# WORK REQUEST
Which lines of the data hold the word "agent"? Copy all of them.

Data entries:
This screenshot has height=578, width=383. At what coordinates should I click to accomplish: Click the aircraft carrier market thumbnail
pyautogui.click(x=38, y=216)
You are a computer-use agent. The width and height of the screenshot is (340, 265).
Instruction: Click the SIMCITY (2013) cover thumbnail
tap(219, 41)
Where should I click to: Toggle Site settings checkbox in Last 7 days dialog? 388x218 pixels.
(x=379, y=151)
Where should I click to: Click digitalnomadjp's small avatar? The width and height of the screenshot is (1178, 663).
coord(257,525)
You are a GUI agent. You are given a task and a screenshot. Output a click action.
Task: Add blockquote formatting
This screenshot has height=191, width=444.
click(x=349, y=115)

==

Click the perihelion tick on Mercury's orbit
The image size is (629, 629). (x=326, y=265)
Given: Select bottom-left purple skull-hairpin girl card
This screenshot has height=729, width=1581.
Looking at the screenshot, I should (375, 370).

# SOLUTION BELOW
You are a computer-use agent. The width and height of the screenshot is (340, 265).
You are a GUI agent. You are given a task and a screenshot. Output a click action.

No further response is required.